If this sounds derogatory, I apologize; I don't mean it that way--what I really mean to say is that I just don't get it, it being Apple's products or the company. To me computers become more and more of a commodity every year, and why one product or one company deserves a premium is unclear to me. However, just because I don't "get" something doesn't mean it can't work.
Right now it does look like Apple the stock is commanding a premium compared to other computer manufacturers. It sports a PE of 70, compared to Dell's 30, and the industry average of 24, and a PS of 3.6, compared to Dell's 2 and the industry's 1.5. Yeah, but its a fast grower right now, you say--except that its PEG ratio is 2, compared to Dell's1.1 and the industry's 1.3. Now, I know this is just a cursory look at simple numbers, but sometimes you don't have to put the fat person on a fancy scale to know that he's fat. I don't see any way to call this company a "buy" on a fundamental basis--the time to do that was late '02-early '03 when it was priced in the low teens and, as I recall, had 12 bucks per share in cash. Of course, then there were rumblings that Apple was "over" (that's always the way it is, isn't it?).
Let's look at some technicals.

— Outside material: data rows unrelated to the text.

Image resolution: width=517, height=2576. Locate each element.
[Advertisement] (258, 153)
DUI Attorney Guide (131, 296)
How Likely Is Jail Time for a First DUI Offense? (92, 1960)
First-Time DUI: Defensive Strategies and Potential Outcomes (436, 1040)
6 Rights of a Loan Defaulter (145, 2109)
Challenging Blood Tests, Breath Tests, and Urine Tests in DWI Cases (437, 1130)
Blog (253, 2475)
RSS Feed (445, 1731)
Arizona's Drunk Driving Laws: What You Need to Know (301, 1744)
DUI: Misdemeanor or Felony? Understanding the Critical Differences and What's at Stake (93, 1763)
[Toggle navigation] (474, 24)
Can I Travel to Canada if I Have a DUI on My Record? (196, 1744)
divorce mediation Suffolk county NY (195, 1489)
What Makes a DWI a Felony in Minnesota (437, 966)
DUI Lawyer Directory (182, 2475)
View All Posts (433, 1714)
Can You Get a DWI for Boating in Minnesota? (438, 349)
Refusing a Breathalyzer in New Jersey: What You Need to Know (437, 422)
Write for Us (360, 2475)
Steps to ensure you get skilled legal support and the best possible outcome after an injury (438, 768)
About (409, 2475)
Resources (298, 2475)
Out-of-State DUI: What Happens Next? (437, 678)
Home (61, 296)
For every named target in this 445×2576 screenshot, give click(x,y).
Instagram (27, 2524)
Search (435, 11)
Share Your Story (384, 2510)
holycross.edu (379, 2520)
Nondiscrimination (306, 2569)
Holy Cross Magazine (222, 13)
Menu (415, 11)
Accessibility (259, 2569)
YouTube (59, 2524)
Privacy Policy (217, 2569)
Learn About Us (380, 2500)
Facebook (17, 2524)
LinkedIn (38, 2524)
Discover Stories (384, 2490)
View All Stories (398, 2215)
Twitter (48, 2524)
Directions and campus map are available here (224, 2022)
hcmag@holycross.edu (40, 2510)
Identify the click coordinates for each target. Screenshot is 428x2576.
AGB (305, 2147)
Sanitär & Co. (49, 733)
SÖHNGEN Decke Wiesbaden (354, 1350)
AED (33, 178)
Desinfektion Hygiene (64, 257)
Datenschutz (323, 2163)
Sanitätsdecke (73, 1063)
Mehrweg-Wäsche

I think those are a pretty simple stratightforward story as well.
Here is the weekly chart for AAPL

courtesy of stockcharts.com

While it certainly has come real far real fast, I wouldn't short it--its come this far, who's to say it can't go up another 20,30,50, or even 100 points? When a stock has risen like this, I think it's a coin flip as to whether the next 20-30 points will be up or down. Thus, I have no edge in picking the direction here. I will say that a simple glance at the chart shows me support at 60, from the consolidation there, and the fibonacci retracement. If we get a pullback to about 60, and then some strength again, one could justify going long again with a stop just below 60.
The money quote: Any way you look at this one, it's expensive. If you're lucky enough to be in this one from a lot lower, two words: trailing stop. If you're not in this one, I'd stay out. I wouldn't do anything till after a significant correction.